2. Transmission du savoir et fractures générationnelles
L’un des défis les plus pressants réside dans la transmission du savoir incarné. La production du jayeom dépend de compétences difficiles à formaliser, telles que la lecture des rythmes de marée, l’évaluation de l’état du sol ou la gestion du feu lors de l’ébullition.
Historiquement, ces connaissances étaient transmises au sein des familles et des communautés locales par une participation de longue durée. Aujourd’hui, les jeunes générations manquent souvent à la fois des opportunités et des incitations économiques nécessaires pour s’engager dans ces pratiques.
Sans transmission active, le jayeom risque de devenir un patrimoine symbolique détaché de la pratique vécue. La préservation de simples archives écrites est insuffisante ; la continuité exige une production active et une implication directe.
3. Soutien institutionnel et reconnaissance culturelle
Ces dernières années, la reconnaissance de l’importance des pratiques alimentaires traditionnelles dans le discours patrimonial coréen s’est accrue. Les gouvernements locaux, les institutions culturelles et les chercheurs universitaires ont commencé à documenter et à soutenir la production du jayeom.
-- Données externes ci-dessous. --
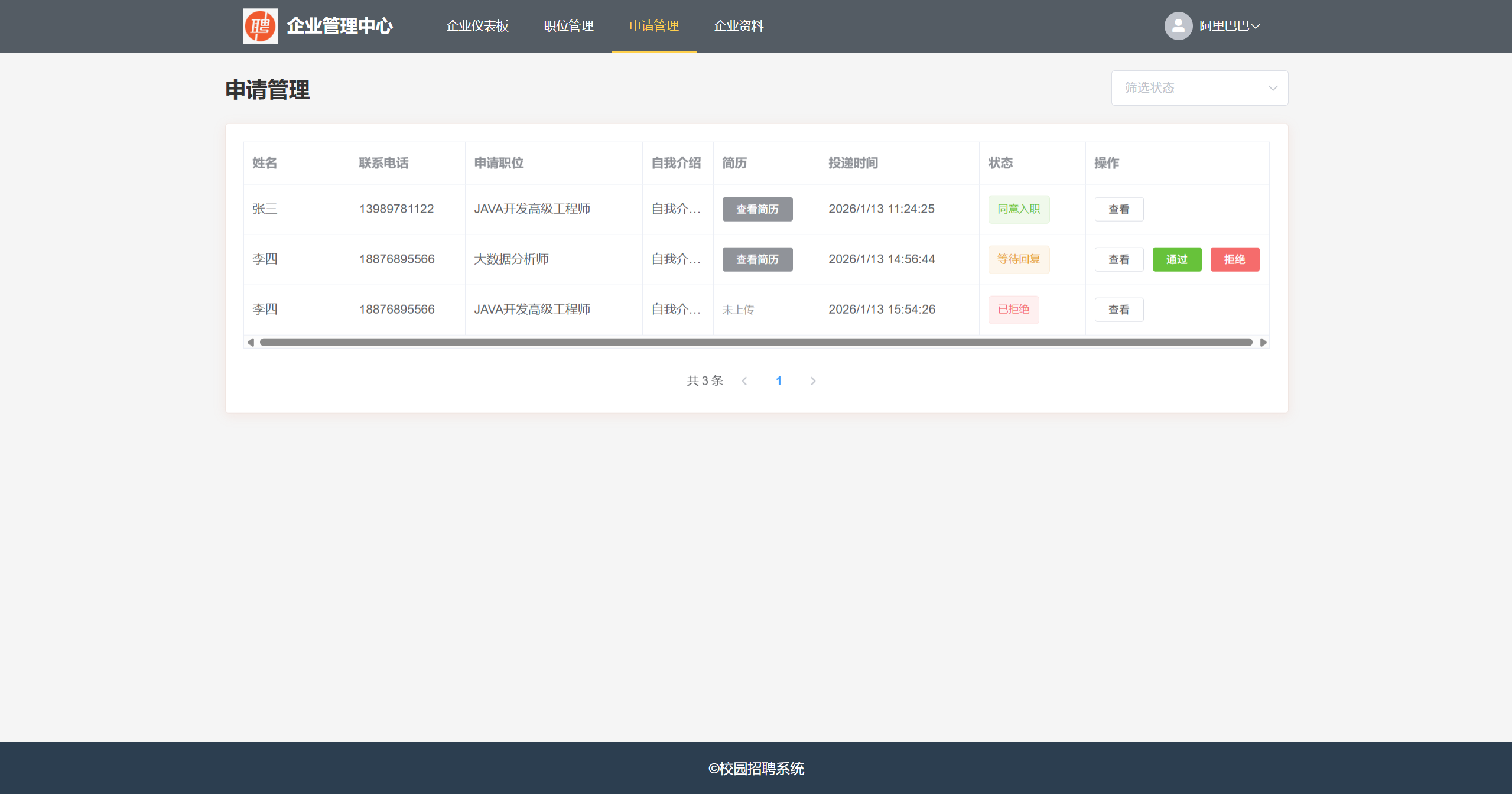Click the red 聘 logo icon
This screenshot has width=1512, height=794.
pos(260,26)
Cependant, une préservation efficace requiert plus qu’une reconnaissance symbolique. Un soutien financier, une flexibilité juridique et des cadres politiques adaptés sont nécessaires pour permettre aux producteurs de continuer à travailler dans des conditions traditionnelles.
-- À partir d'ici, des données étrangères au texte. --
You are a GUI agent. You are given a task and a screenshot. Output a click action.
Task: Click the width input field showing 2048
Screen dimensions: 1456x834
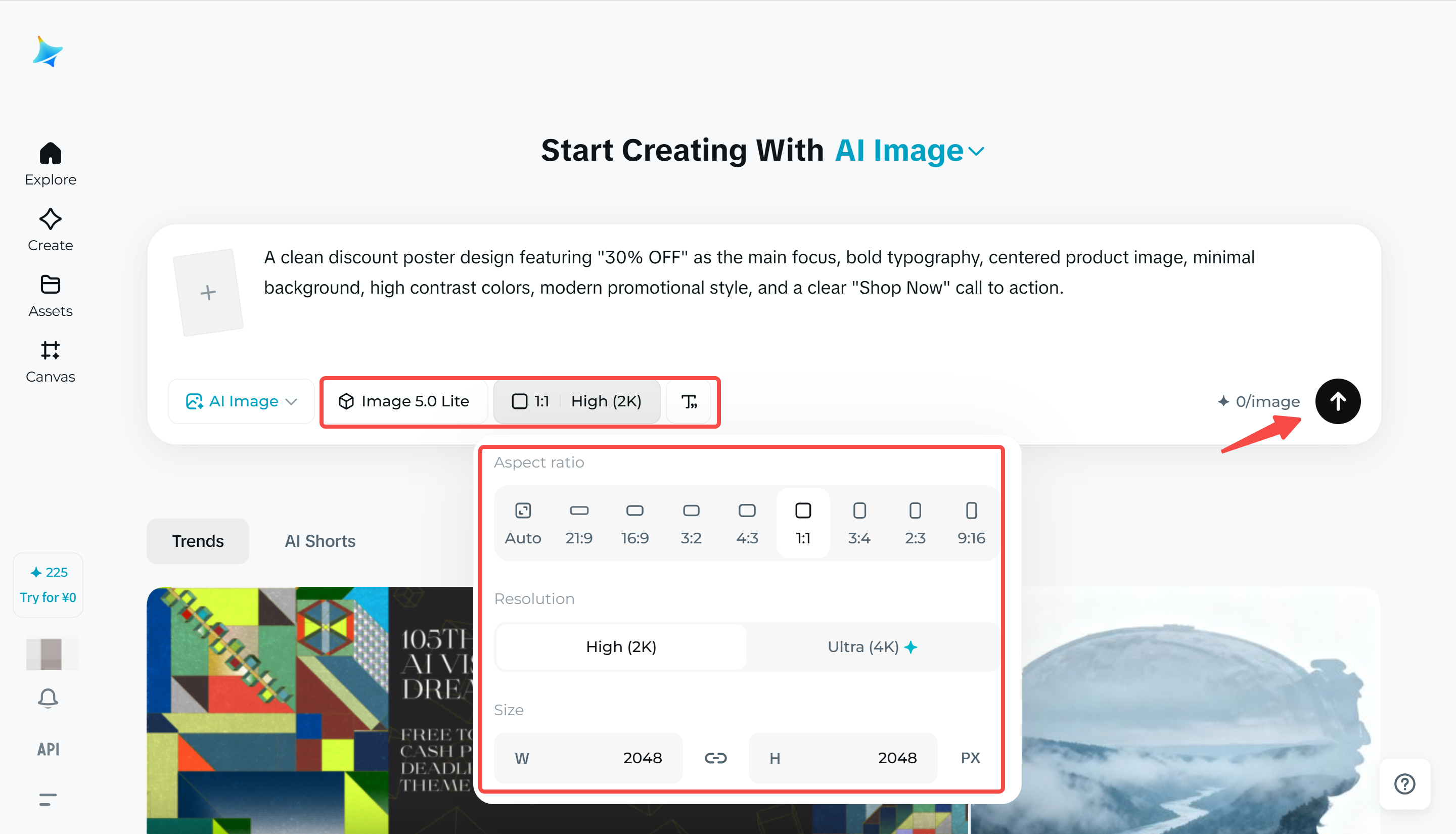tap(587, 758)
La reconnaissance du jayeom en tant que patrimoine culturel immatériel pourrait constituer une base pour une durabilité à long terme, mais une telle désignation doit s’accompagner de mesures concrètes soutenant les producteurs sur le terrain.
4. Éducation, expérience et engagement du public
Les initiatives éducatives jouent un rôle clé dans la revitalisation du jayeom. Les ateliers, cours de cuisine et formes de tourisme expérientiel permettent aux participants de s’engager directement dans le processus de production, transformant un patrimoine abstrait en expérience tangible.
Ces programmes contribuent également à requalifier le jayeom non comme une pratique obsolète, mais comme une activité contemporaine porteuse de sens, liée à la durabilité, à l’identité locale et à l’éthique alimentaire.
En intégrant le jayeom dans l’éducation culinaire et le tourisme culturel, les producteurs peuvent diversifier leurs sources de revenus tout en préservant les méthodes traditionnelles.
5. Vers un avenir durable
L’avenir du jayeom de Taean dépend de l’équilibre entre préservation et adaptation. Maintenir les techniques traditionnelles n’implique pas de rejeter tout changement, mais de veiller à ce que l’innovation ne compromette pas les principes fondamentaux.
La continuité durable nécessitera une collaboration entre producteurs, institutions culturelles, décideurs politiques et consommateurs. En valorisant la qualité plutôt que la quantité, et le patrimoine plutôt que l’efficacité, le jayeom peut demeurer une pratique vivante plutôt qu’un vestige du passé.
En définitive, la préservation du jayeom de Taean est indissociable de celle de l’écosystème de la vasière et des paysages culturels qui le soutiennent.